» **MATERIAL PROVIDED**

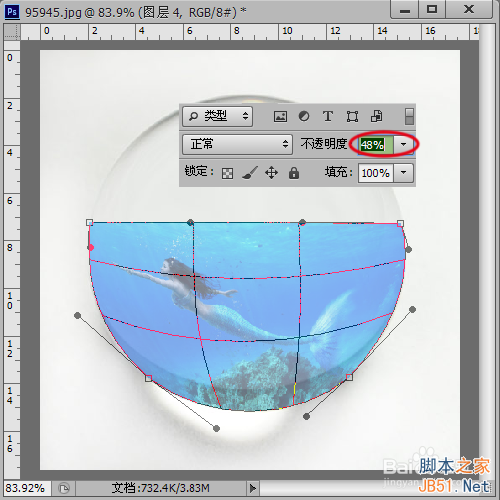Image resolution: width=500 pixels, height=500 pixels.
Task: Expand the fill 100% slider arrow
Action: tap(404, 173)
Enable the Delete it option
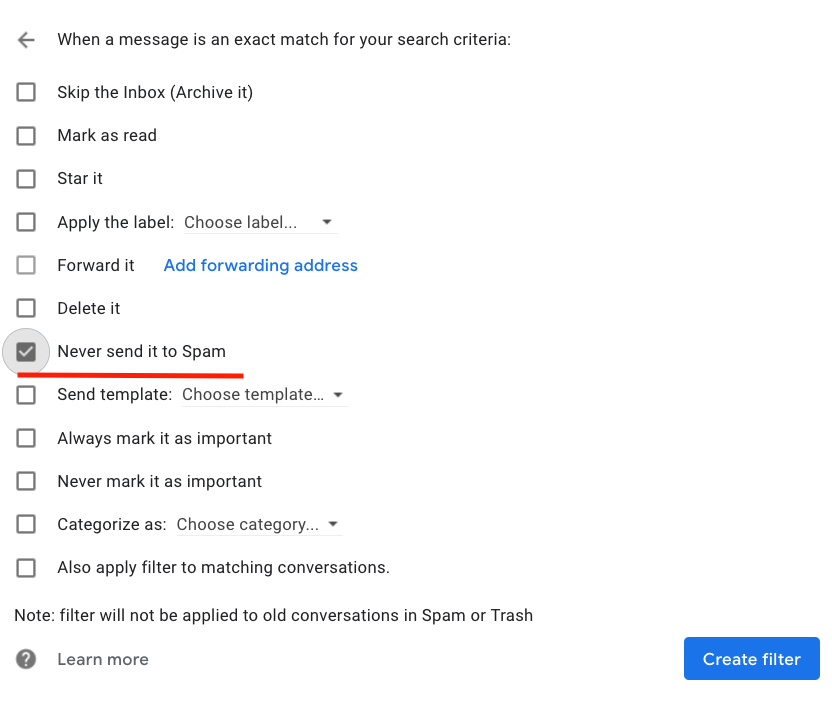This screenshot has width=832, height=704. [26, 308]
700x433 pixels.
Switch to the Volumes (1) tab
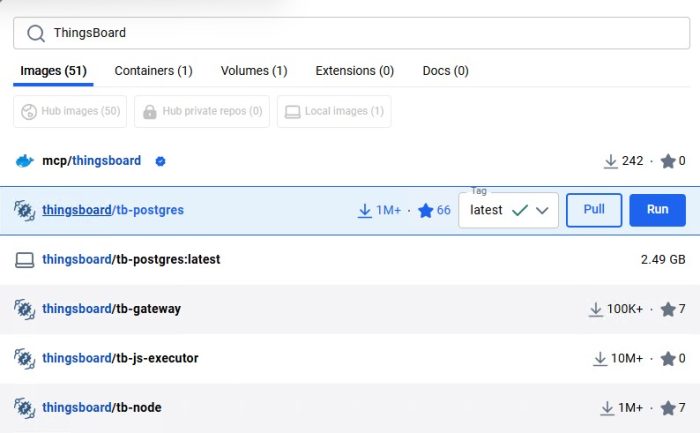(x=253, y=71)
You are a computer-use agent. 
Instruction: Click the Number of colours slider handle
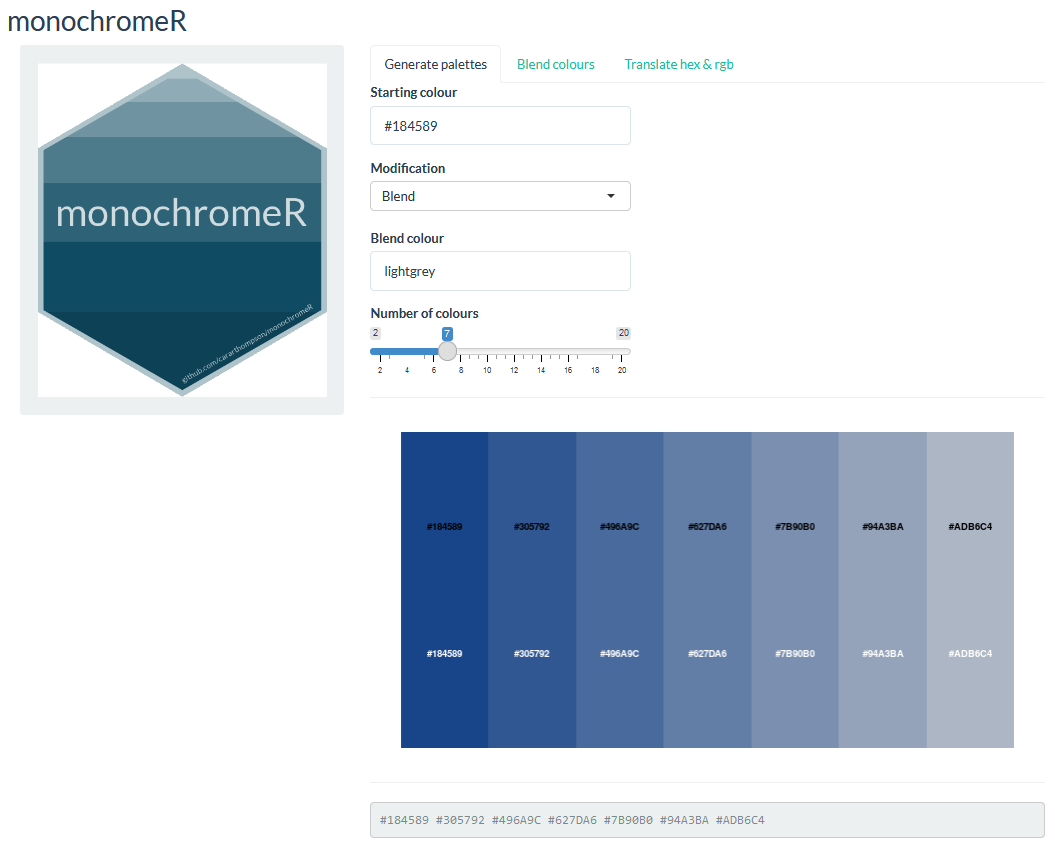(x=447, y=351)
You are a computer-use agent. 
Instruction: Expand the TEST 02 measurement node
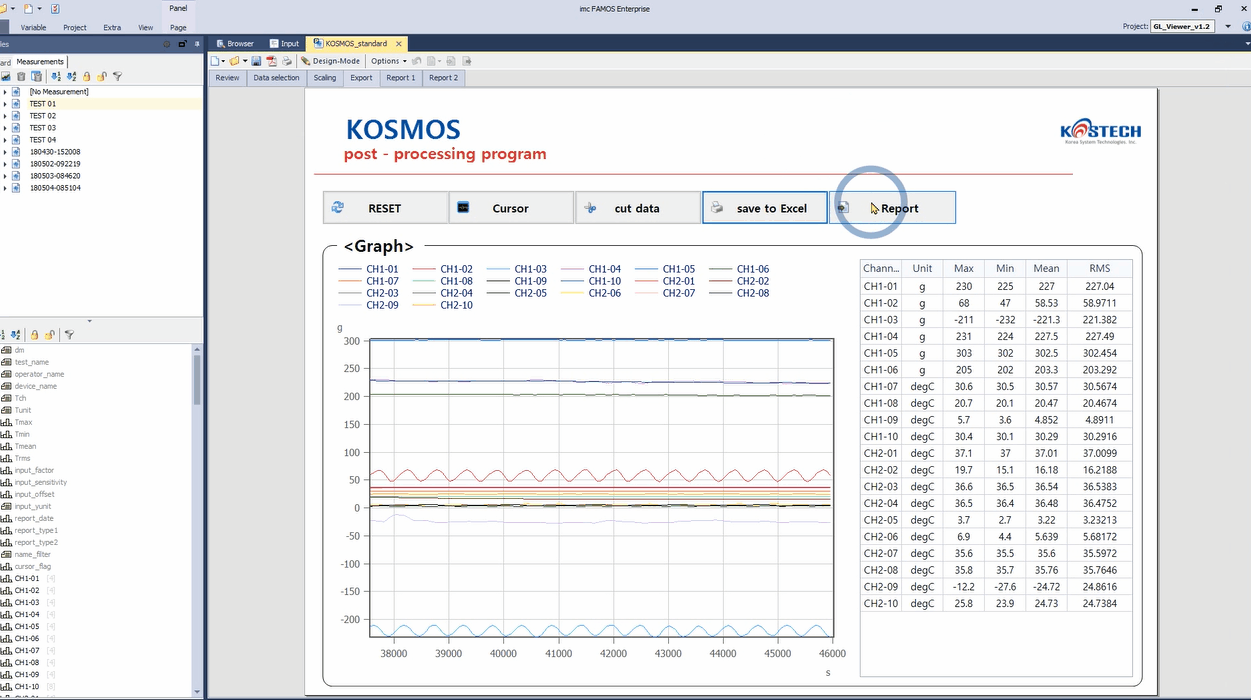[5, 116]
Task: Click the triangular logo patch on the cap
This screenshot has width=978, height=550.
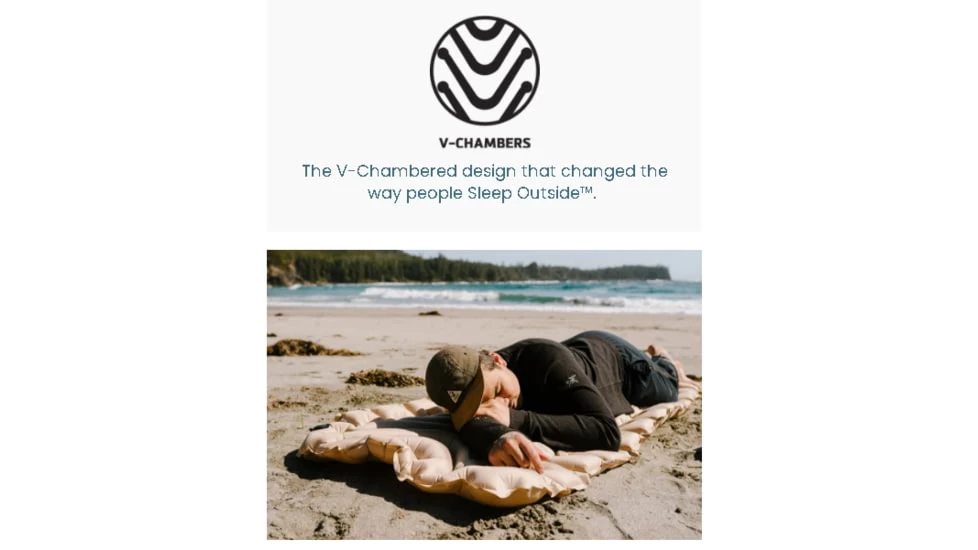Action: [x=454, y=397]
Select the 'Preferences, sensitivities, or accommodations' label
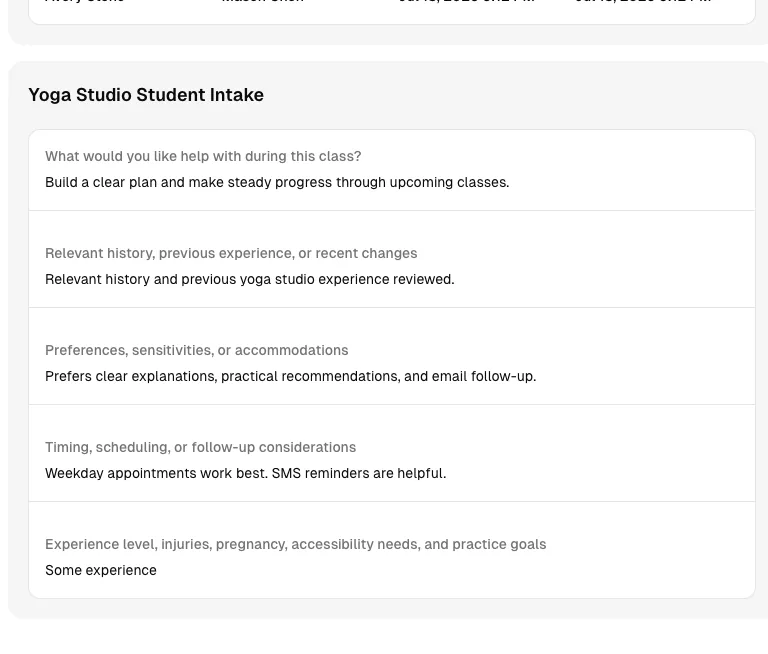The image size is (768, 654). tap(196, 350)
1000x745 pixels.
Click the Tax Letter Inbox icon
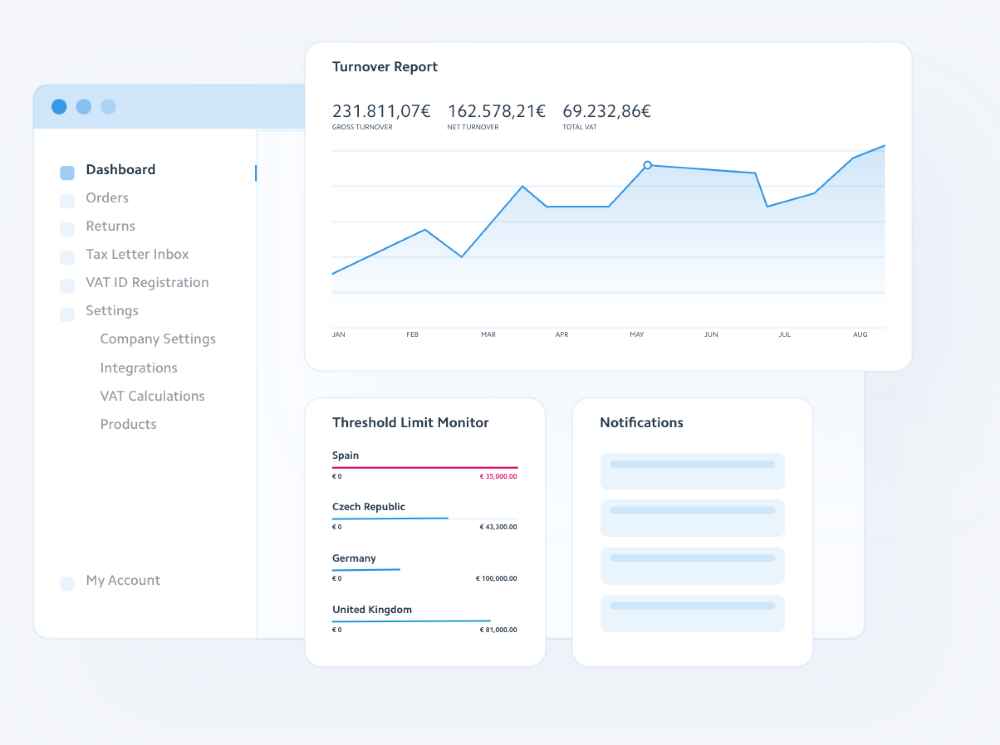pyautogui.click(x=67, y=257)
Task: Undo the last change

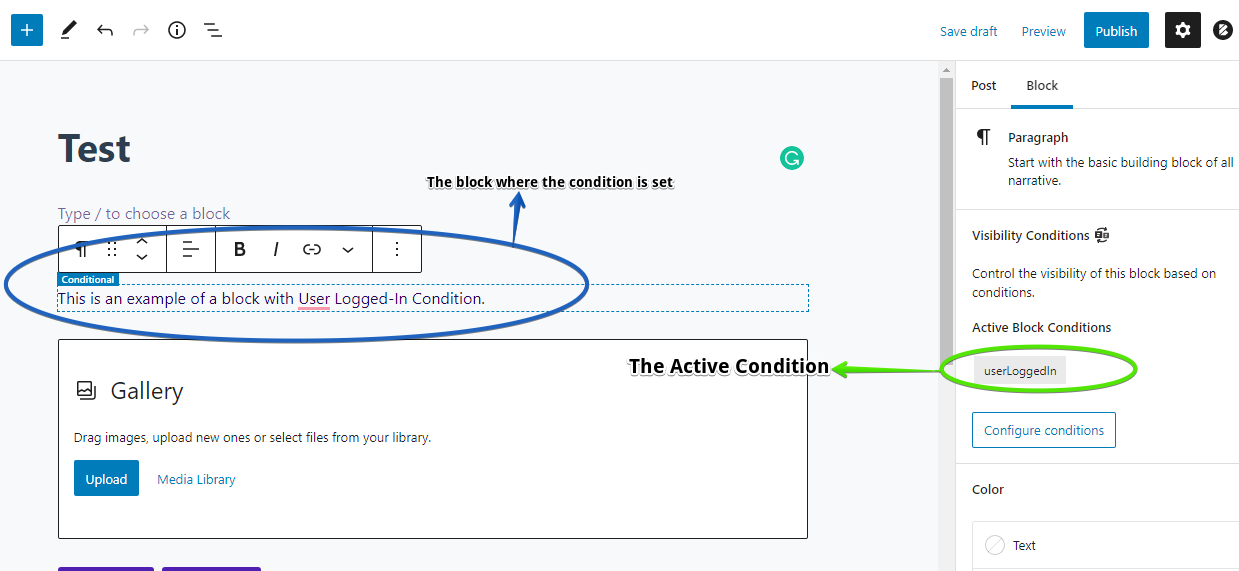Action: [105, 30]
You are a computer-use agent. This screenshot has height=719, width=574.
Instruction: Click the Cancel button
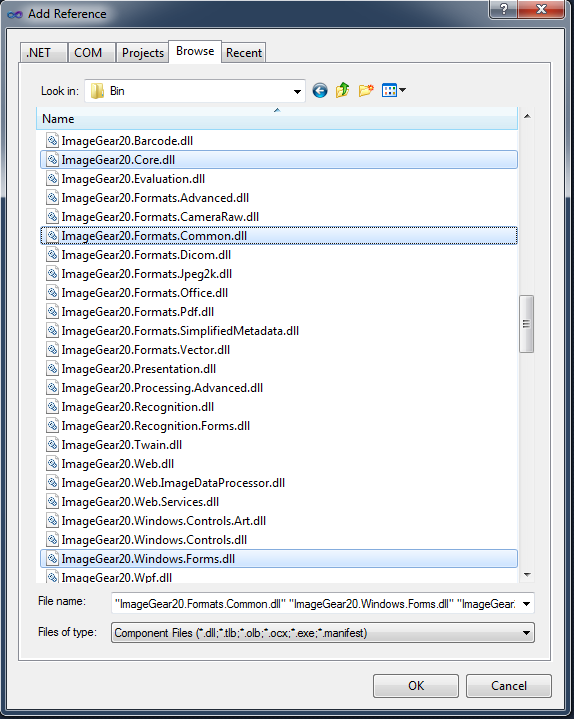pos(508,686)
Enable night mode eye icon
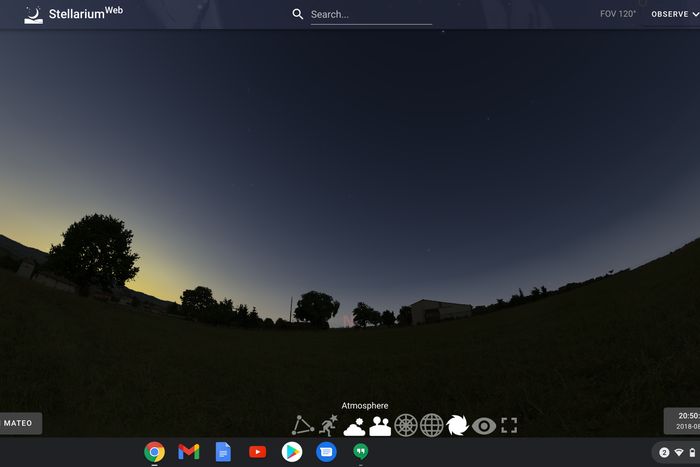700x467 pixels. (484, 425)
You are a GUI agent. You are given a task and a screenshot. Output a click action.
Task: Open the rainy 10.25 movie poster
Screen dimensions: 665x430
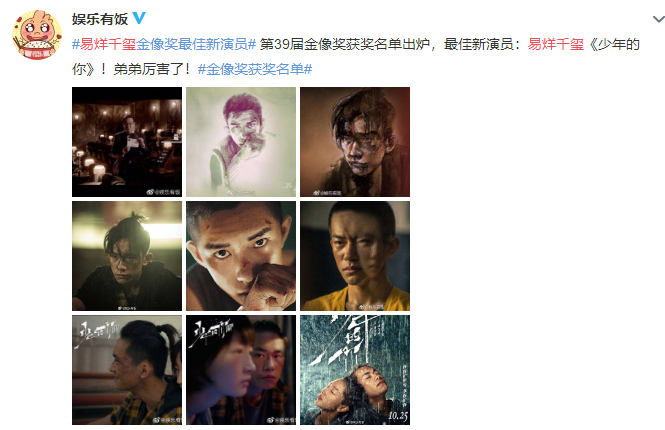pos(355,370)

» **EXERCISE DIRECTIONS**
Do not include pictures. Copy only the lines running from the line with "Enable the Delete it option" through the last line of the records, exactly as they appear.

» **EXERCISE SOLUTION**
Enable the Delete it option
This screenshot has width=832, height=704. [26, 308]
700x433 pixels.
Switch to the Volumes (1) tab
(x=253, y=71)
You are a computer-use agent. 
Instruction: Click the Number of colours slider handle
(x=447, y=351)
You are a computer-use agent. 
Instruction: Expand the TEST 02 measurement node
[5, 116]
Task: Click the triangular logo patch on the cap
This screenshot has width=978, height=550.
Action: [x=454, y=397]
Select the 'Preferences, sensitivities, or accommodations' label
The image size is (768, 654). tap(196, 350)
1000x745 pixels.
Click the Tax Letter Inbox icon
pyautogui.click(x=67, y=257)
Task: Undo the last change

Action: [105, 30]
You are a computer-use agent. This screenshot has height=719, width=574.
Instruction: Click the Cancel button
pos(508,686)
Enable night mode eye icon
700x467 pixels. (484, 425)
You are a GUI agent. You are given a task and a screenshot. Output a click action.
Task: Open the rainy 10.25 movie poster
Screen dimensions: 665x430
pos(355,370)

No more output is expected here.